Outro membro da equipe do MIT, a Dra. Clara Sousa Silva, também pensou investigar a fosfina como um gás de ‘bioassinatura’ de vida não-oxigenada em planetas ao redor de outras estrelas.

“Encontrar fosfina em Vénus foi um bónus inesperado! A descoberta levanta muitas questões, por exemplo, como qualquer organismo poderia sobreviver. Na Terra, alguns micróbios podem lidar com até cerca de 5% de ácido em seu ambiente – mas as nuvens de Vénus são quase inteiramente constituídas por ácidos”.

Podem existir outras bioassinaturas possíveis no Sistema Solar, como metano em Marte e água nas luas geladas Europa e Enceladus. Em Vénus, foi sugerido que faixas escuras onde a luz ultravioleta é absorvida poderiam provir de colónias de micróbios. A nave espacial Akatsuki, lançada pela agência espacial japonesa JAXA, encontra-se atualmente a mapear essas faixas escuras para entender mais sobre este “absorvedor ultravioleta desconhecido”.

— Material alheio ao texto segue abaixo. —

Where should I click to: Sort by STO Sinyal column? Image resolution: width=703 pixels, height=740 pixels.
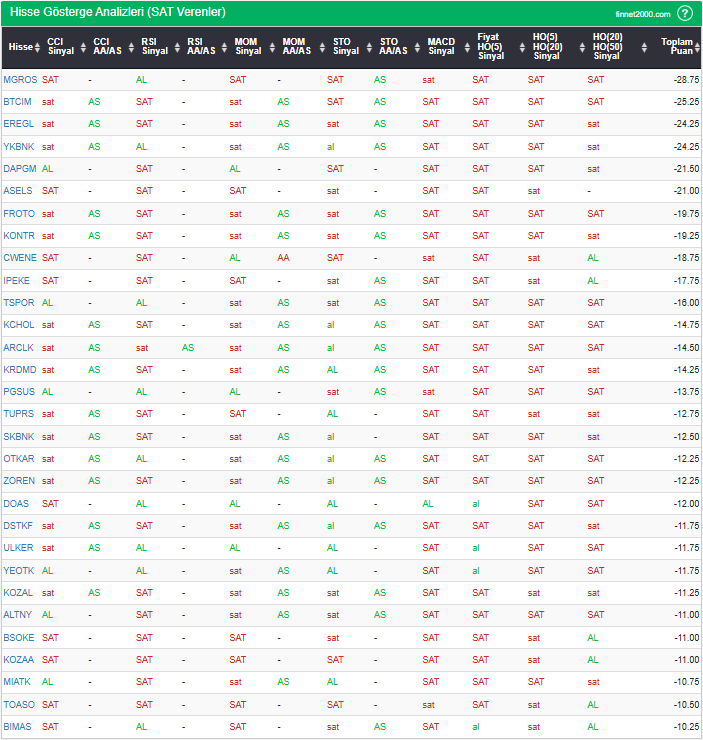point(346,47)
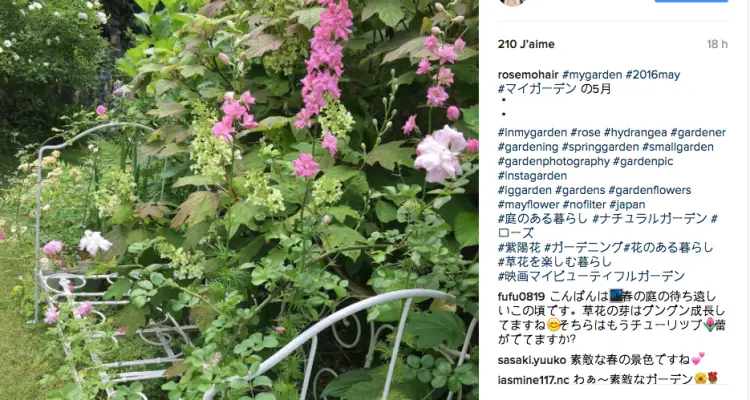Open the #マイガーデン hashtag

point(537,89)
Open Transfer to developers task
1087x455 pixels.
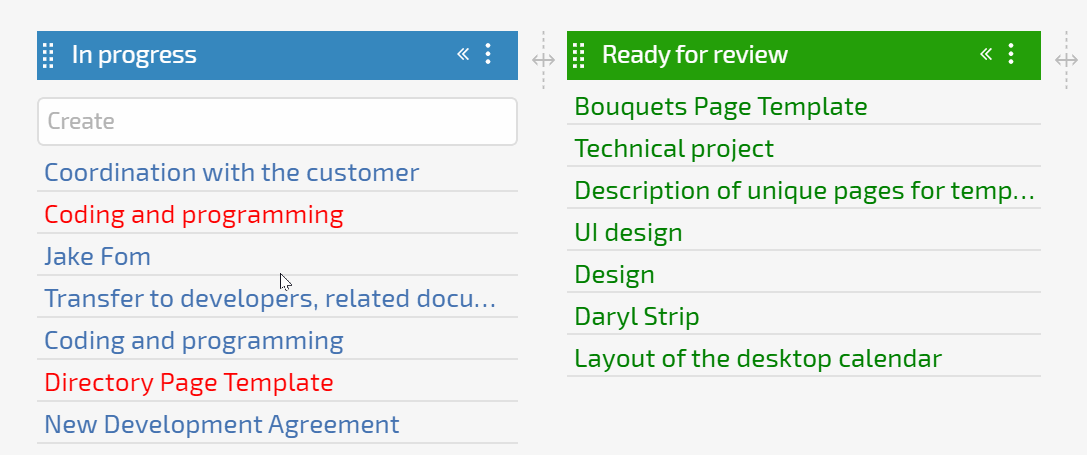pos(277,299)
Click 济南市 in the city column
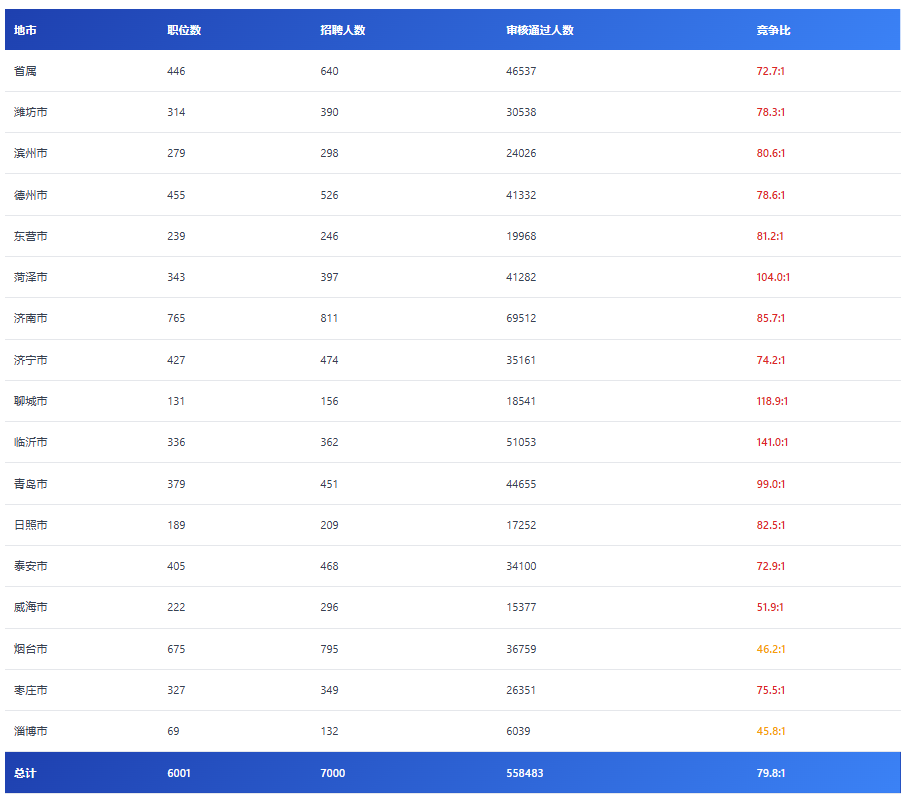The image size is (906, 800). pyautogui.click(x=30, y=318)
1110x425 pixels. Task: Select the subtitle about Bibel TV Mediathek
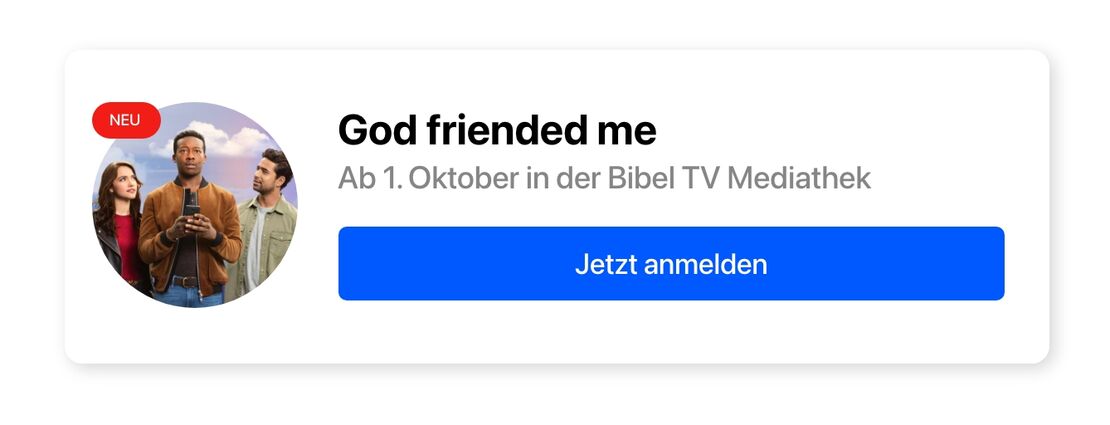tap(604, 178)
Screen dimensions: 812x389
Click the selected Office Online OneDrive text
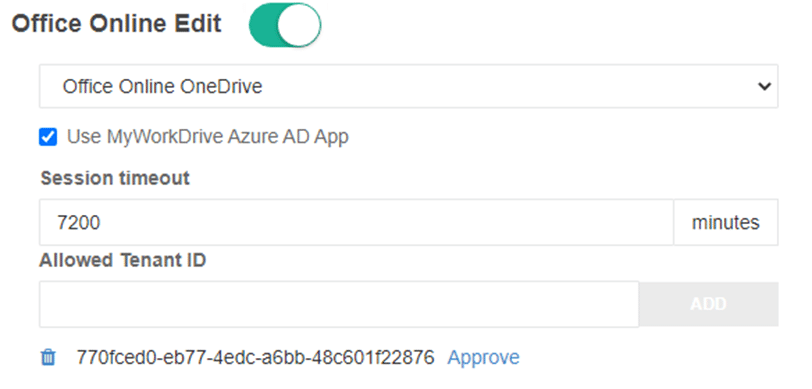click(162, 87)
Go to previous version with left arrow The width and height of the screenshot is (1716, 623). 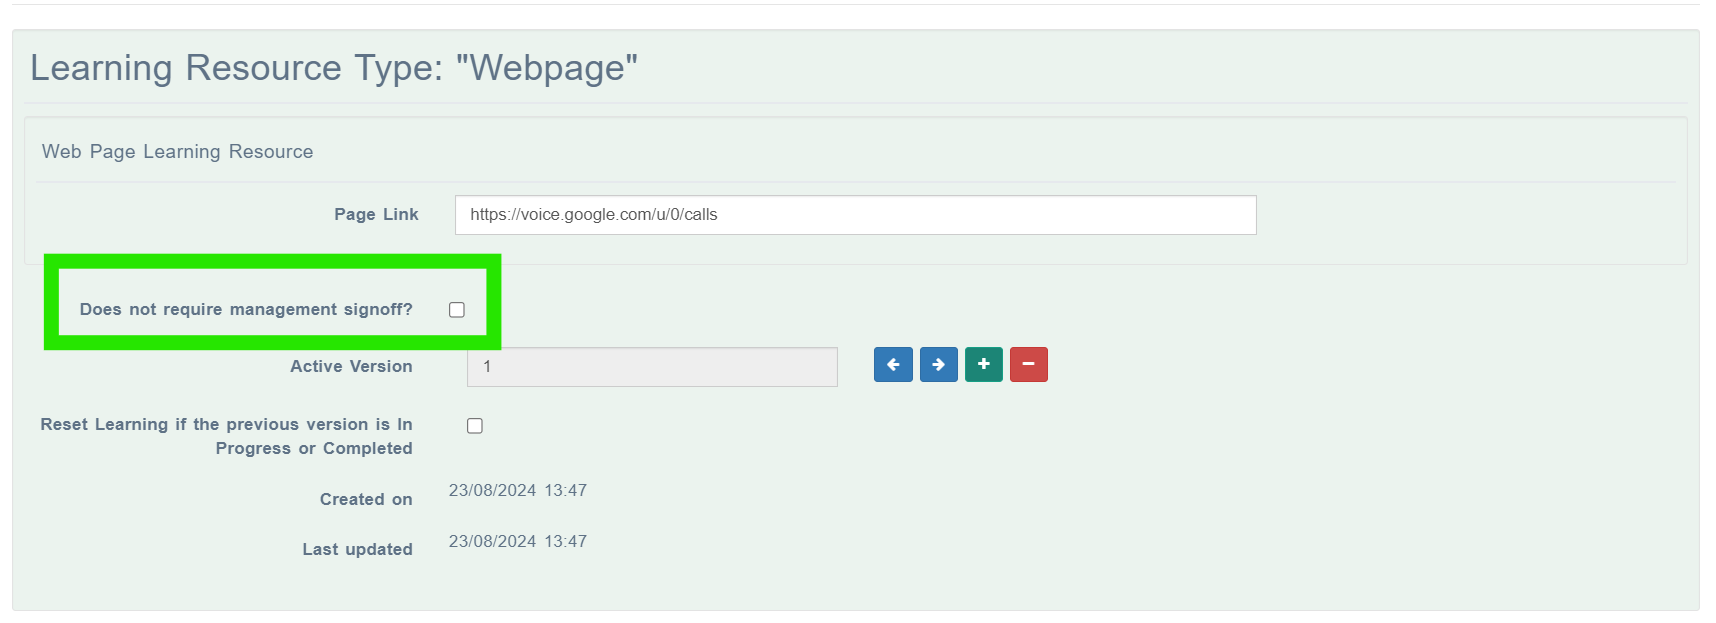tap(893, 365)
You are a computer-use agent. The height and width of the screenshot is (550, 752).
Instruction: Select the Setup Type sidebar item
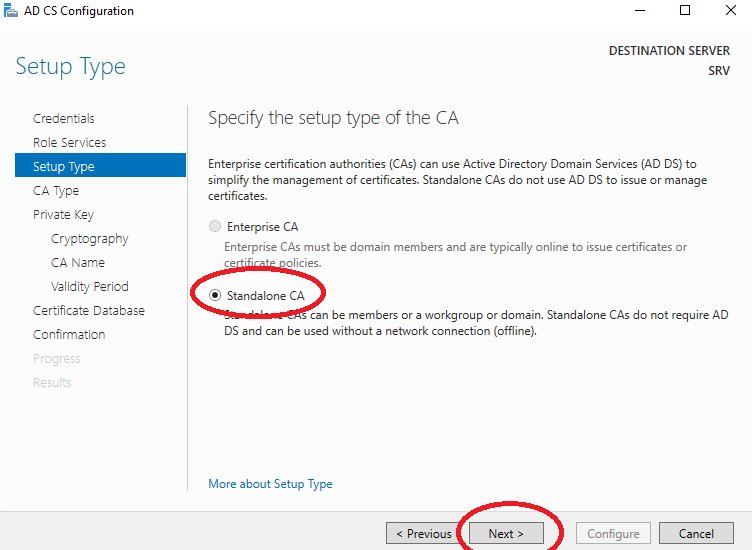tap(101, 166)
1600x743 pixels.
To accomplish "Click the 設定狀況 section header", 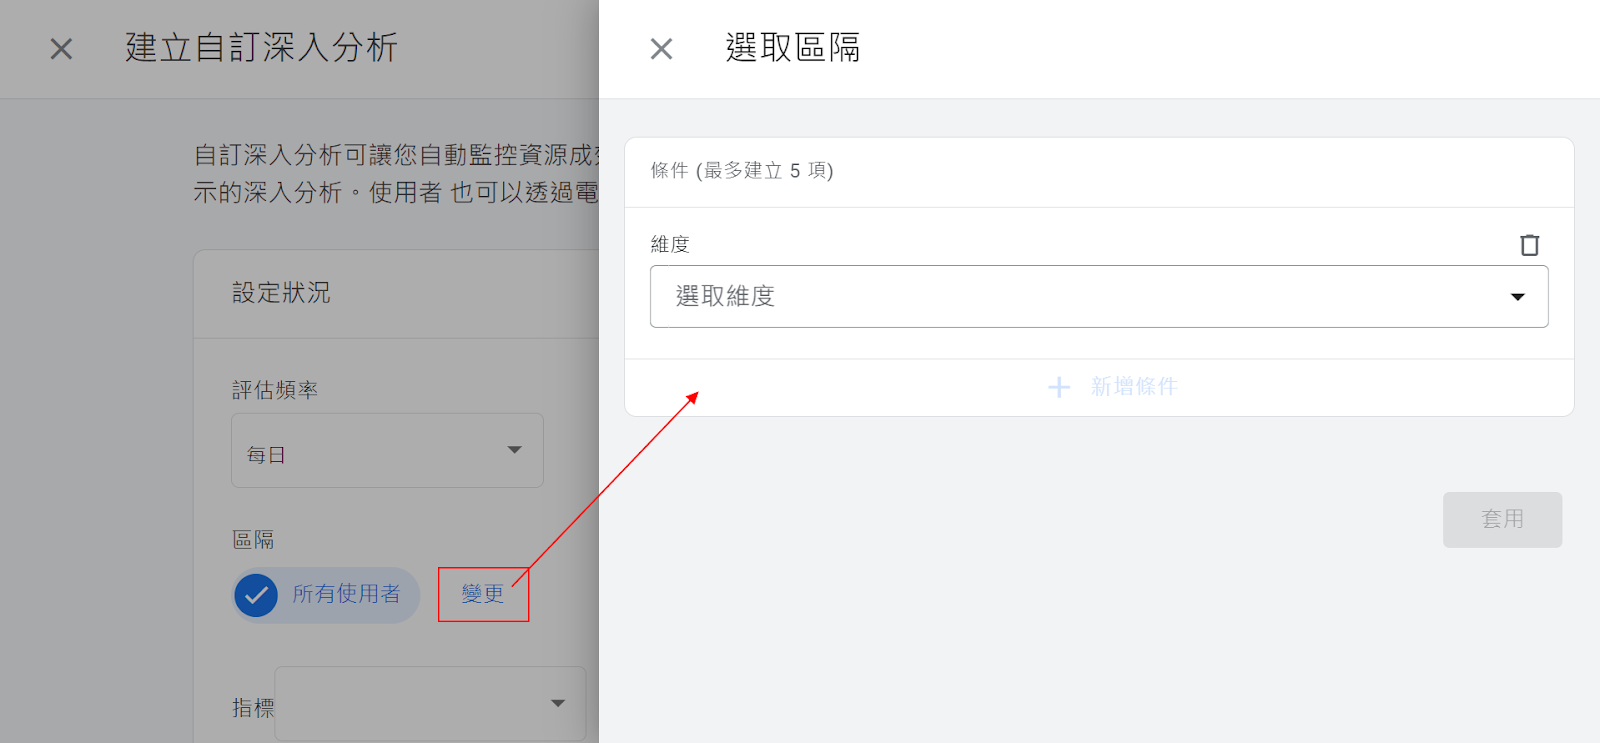I will pyautogui.click(x=281, y=293).
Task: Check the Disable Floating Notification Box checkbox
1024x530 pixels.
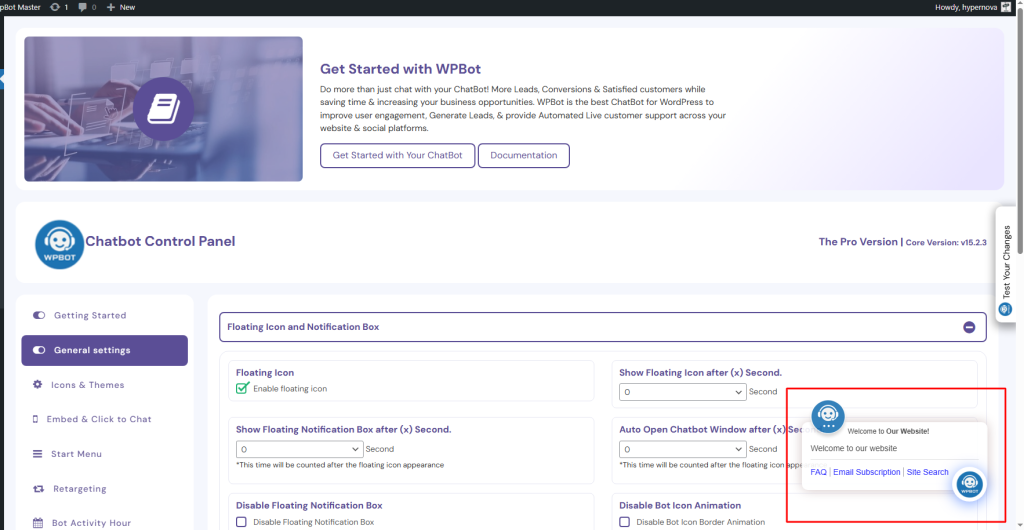Action: tap(241, 522)
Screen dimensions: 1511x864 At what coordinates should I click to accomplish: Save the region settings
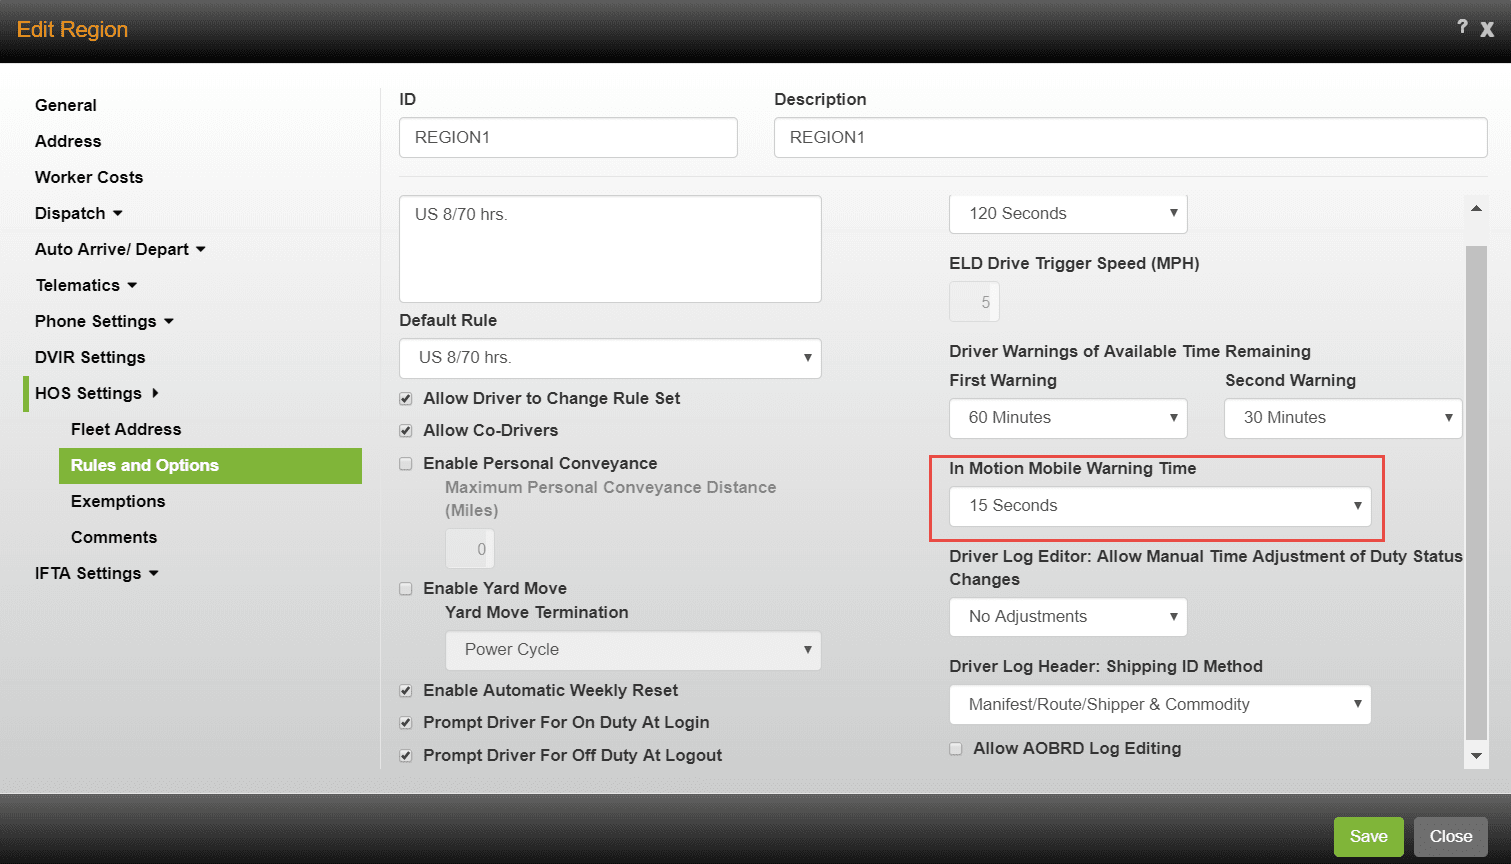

Confirmar existência de ‘vida’ exigirá muito mais trabalho

A equipa acredita que sua descoberta é significativa porque poderão ser descartadas muitas formas alternativas de produzir fosfina. Contudo, os investigadores reconhecem que a confirmação da presença de ‘vida’ requer muito mais trabalho. Embora as nuvens altas de Vénus tenham temperaturas agradáveis ​​de até 30 graus centígrados, elas são incrivelmente ácidas – cerca de 90% de ácido sulfúrico – apresentando grandes problemas para os micróbios ali sobreviverem. A Professora Sara Seager e a Dra. Janusz Petkowski, também do MIT, estão, por isso, a investigar como os micróbios se poderiam proteger dentro das gotas destas nuvens.

A equipe espera agora ansiosamente conseguir mais tempo de observação através de telescópio, por exemplo, para estabelecer se a fosfina se situa numa parte relativamente temperada das nuvens e para procurar outros gases associados à vida. Novas missões espaciais também podem viajar para o nosso planeta vizinho e amostrar as nuvens in situ para pesquisar mais sinais de vida.

“Uma questão chave na ciência é se a vida existe além da Terra, e a descoberta da Professora Jane Greaves e sua equipe é um passo importante nessa busca. Estou particularmente feliz em ver cientistas do Reino Unido liderando uma descoberta tão importante – algo que faz um forte argumento para uma missão espacial de retorno a Vênus”, afirmou, congratulando a equipa de investigação pelo seu trabalho, a Professora Emma Bunce, presidente da Royal Astronomical Society.

A Ministra da Ciência Amanda Solloway disse:

“Vênus por décadas capturou a imaginação de cientistas e astrônomos em todo o mundo.”

“Esta descoberta é imensamente empolgante, ajudando-nos a aumentar nossa compreensão do universo e até mesmo se poderia haver vida em Vênus. Estou extremamente orgulhoso de que esta detecção fascinante foi conduzida por alguns dos principais cientistas e engenheiros do Reino Unido usando instalações de última geração construído em nosso próprio solo”.